Ambassador BrieAnne Osterlund
BrieAnne Osterlund’s faith in humanity led her to the partnership with International Riding Helmets to create awareness in hopes of escalating a cure for Multiple Sclerosis.
In 2009 I was diagnosed with Multiple Sclerosis. Since that day of being diagnosed my entire life has changed. I had your typical normal life of working a job I enjoyed, living a fun and carefree life and riding Dressage. Then my life turned into being unemployed, due to many doctor visits, tests and worst of all, many uncertainties. MS had me dealing with vision problems, headaches, weakness and numbness of my arms and legs as well as bladder control problems. The doctors had strongly suggested starting me on medication to control symptoms and flare ups. Fearing the side effects of the medications I choose an alternative natural way of controlling my flare-ups. My neurologist with frequent MRI’s still monitors me.
I didn’t know what my life was going to be like or worst of all not knowing if I could continue to ride Dressage. I Knew I had two ways of dealing with this news; I could let MS take over my life or make the best of the news I was given. I chose to make the best of it. After learning that eating healthy and staying active would help my symptoms of MS. I continued to ride Dressage and push my self into being a stronger rider. There are days when I show up at the barn and I can’t feel one side of my body. But the moment I get on my horse I get the feeling that everything will be ok. It’s hard to describe the feeling to someone. The numbness in my leg subsides and sitting in a saddle seems to help align my body. There is something magical about horses and riding, and some people forget that. I thank God everyday that I’m blessed to be getting on a horse and seeing the real meaning of living a happy life. I feel that MS has blessed me in so many ways. I’m truly blessed to have the most amazing parents and husband. My mom Gail Osterlund is my trainer, and best friend. My mom is out in the Dressage ring with me everyday, pushing me harder because she knows that I can do it. My mom is my heart, my dad is my backbone and without them I would crumble.
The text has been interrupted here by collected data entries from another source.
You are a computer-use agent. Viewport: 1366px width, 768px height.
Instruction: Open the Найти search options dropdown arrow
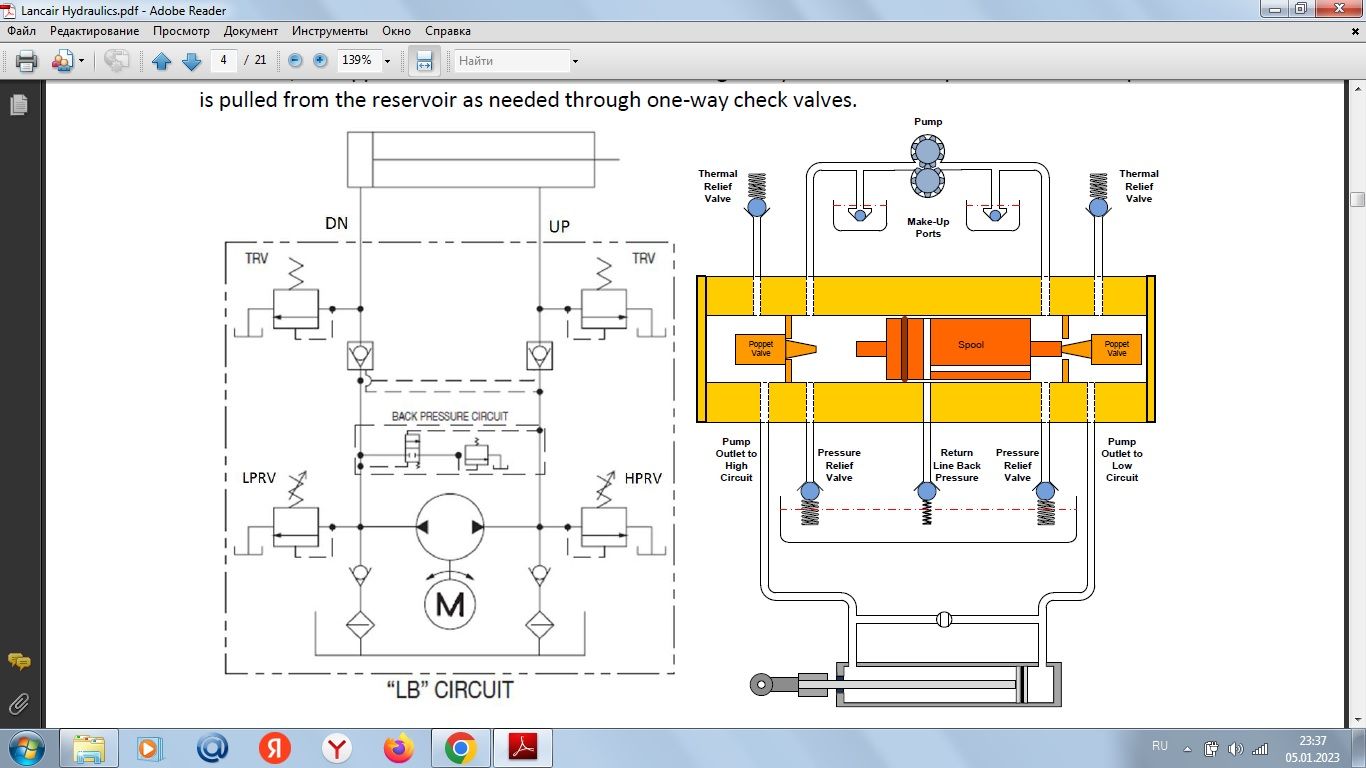click(x=575, y=61)

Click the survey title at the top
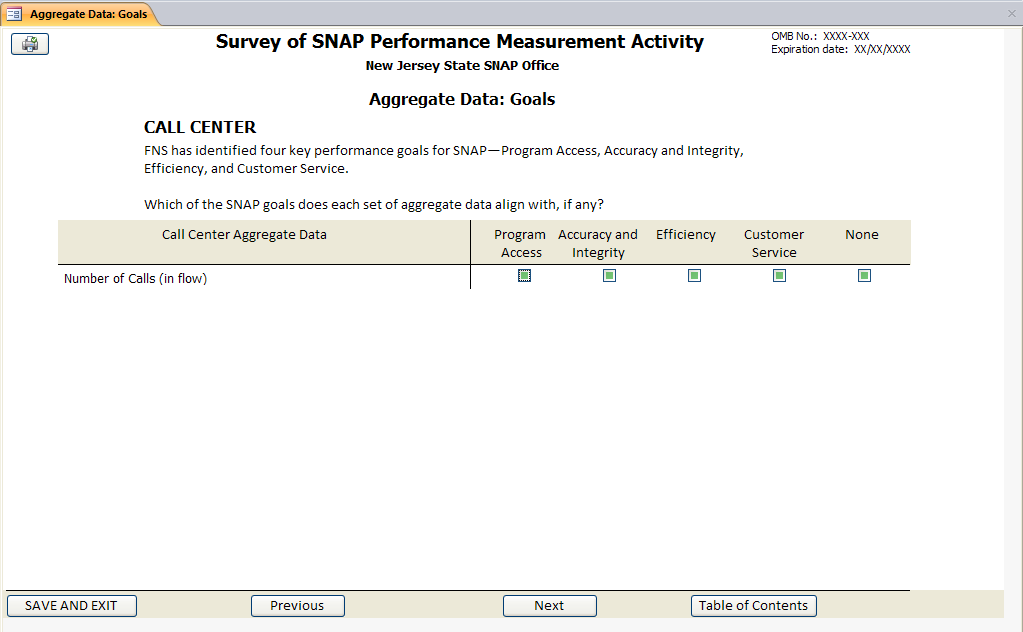pos(459,42)
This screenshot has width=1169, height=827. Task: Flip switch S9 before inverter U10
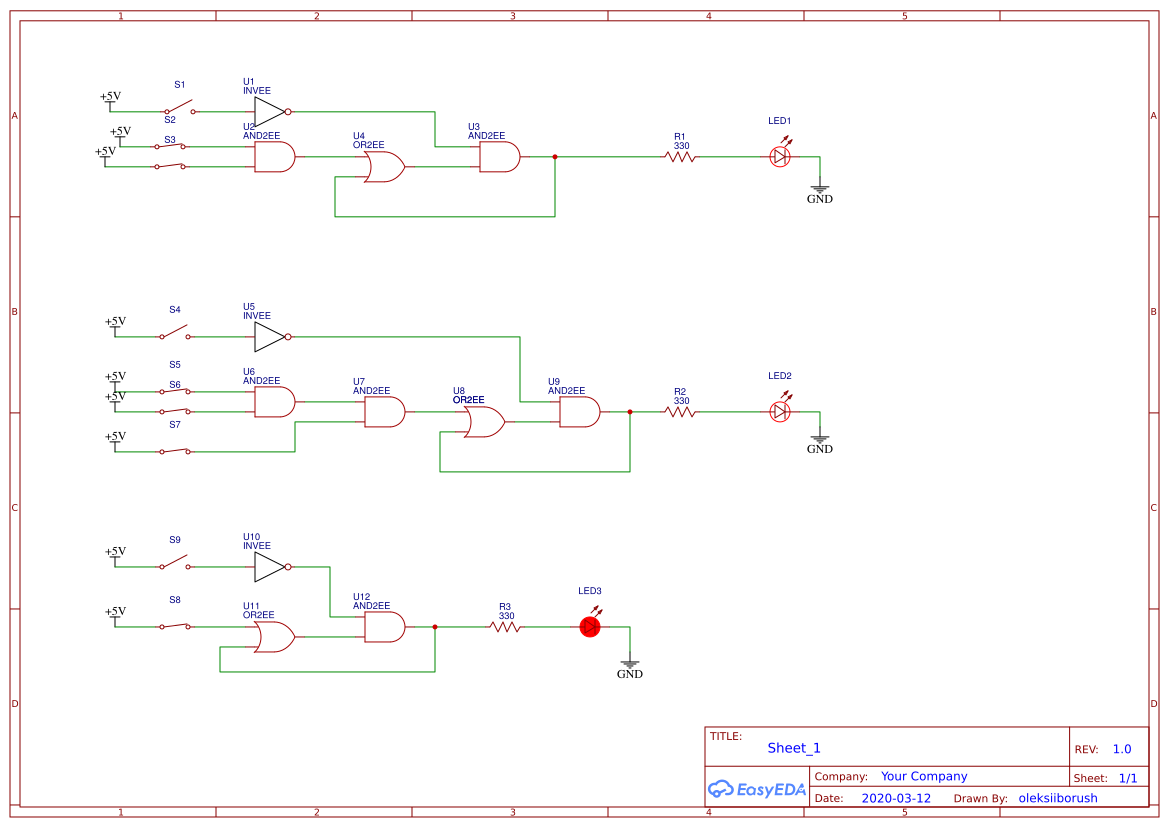click(x=175, y=564)
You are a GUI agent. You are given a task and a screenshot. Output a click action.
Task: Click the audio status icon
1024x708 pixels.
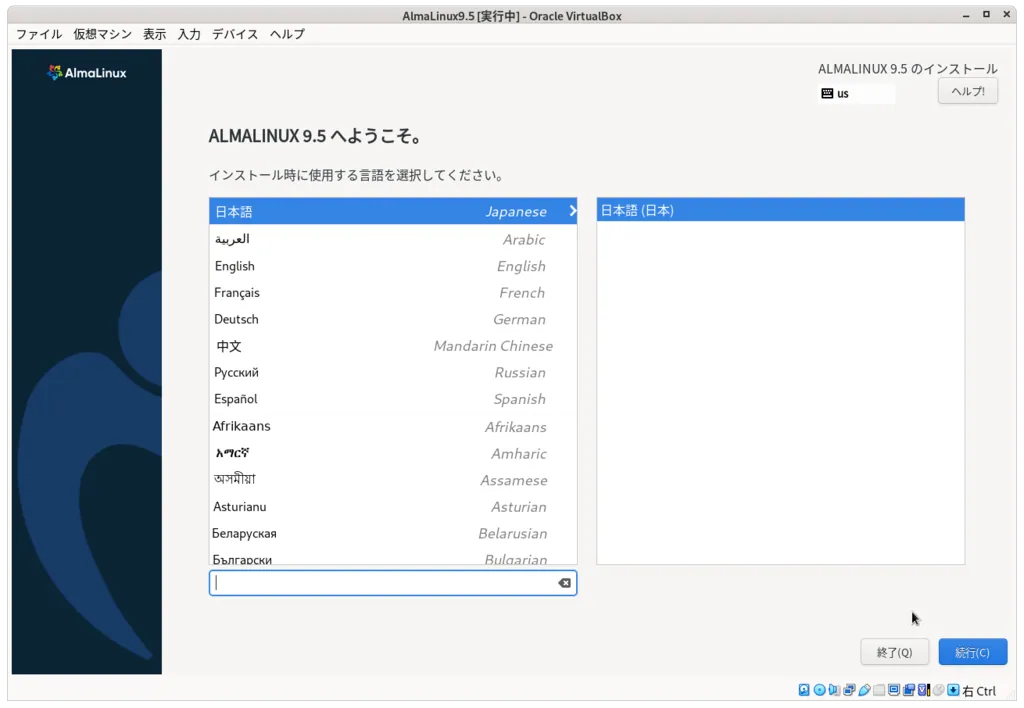pos(833,690)
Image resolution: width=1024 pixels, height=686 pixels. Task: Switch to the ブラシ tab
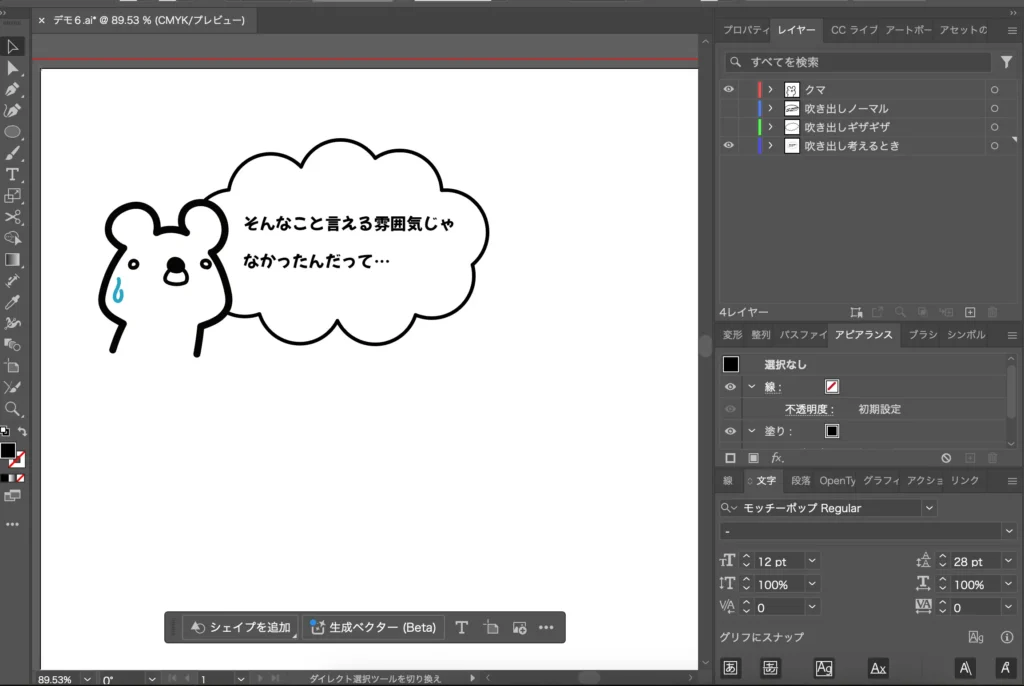click(x=921, y=335)
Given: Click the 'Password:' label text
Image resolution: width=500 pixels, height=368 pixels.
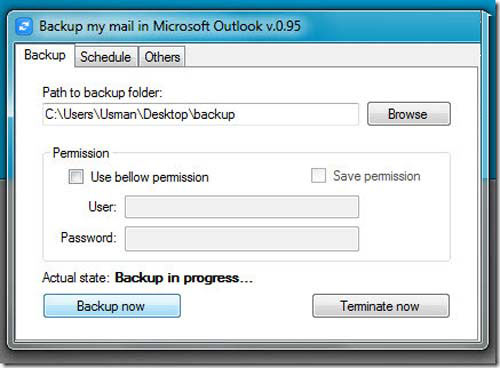Looking at the screenshot, I should 89,238.
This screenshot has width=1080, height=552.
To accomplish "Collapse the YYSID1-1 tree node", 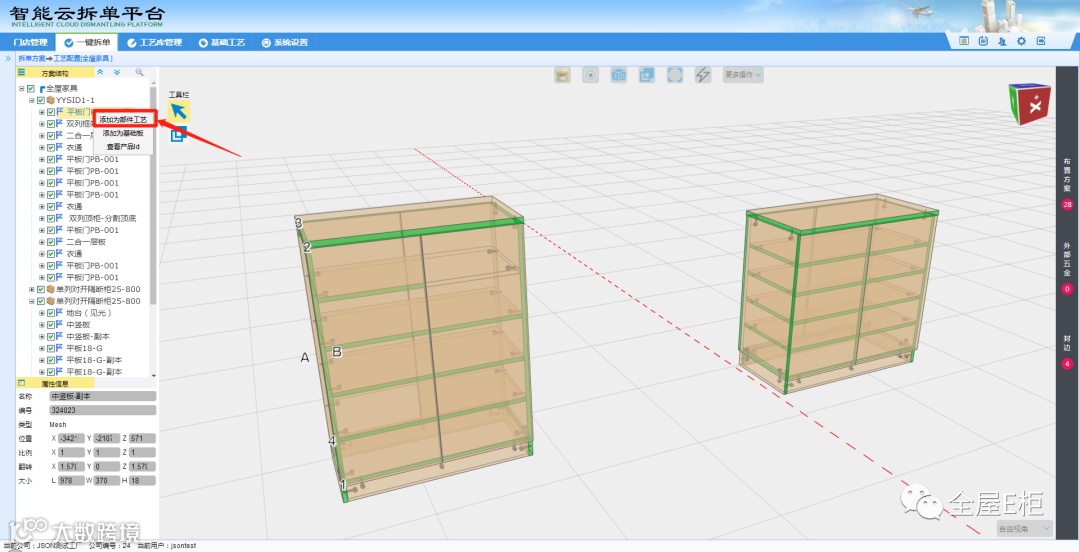I will 32,100.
Before being diagnosed I was very much aware of MS because I watched my mother in law suffer and unfortunately pass away from the complications of MS. I didn’t realize how many people MS has affected, more than 400,000 people in the United States alone and 2.5 million worldwide. It was difficult to accept that I was one of them. This is when I decided how important it was for me to make it my goal to find a way to make the public more aware of “MS”. I think this awareness could help educate the public on how serious this disease is and how many people it effects. MS is a chronic, often disabling disease that attacks your nervous system. The progress, severity, and specific symptoms of the disease cannot be predicted and symptoms may range from numbness to paralysis to blindness. Most people with MS are diagnosed between the ages of 20 and 50, but the unpredictable physical and emotional effects can last forever. I’m hoping a better awareness could help in the funding of finding a cure faster.
Advertising information about diseases on products has proven to be successful in creating awareness. Awareness helps in funding and finding cures. Cancer and heart disease are some examples of how this can work. I don’t see why it couldn’t be the same for MS.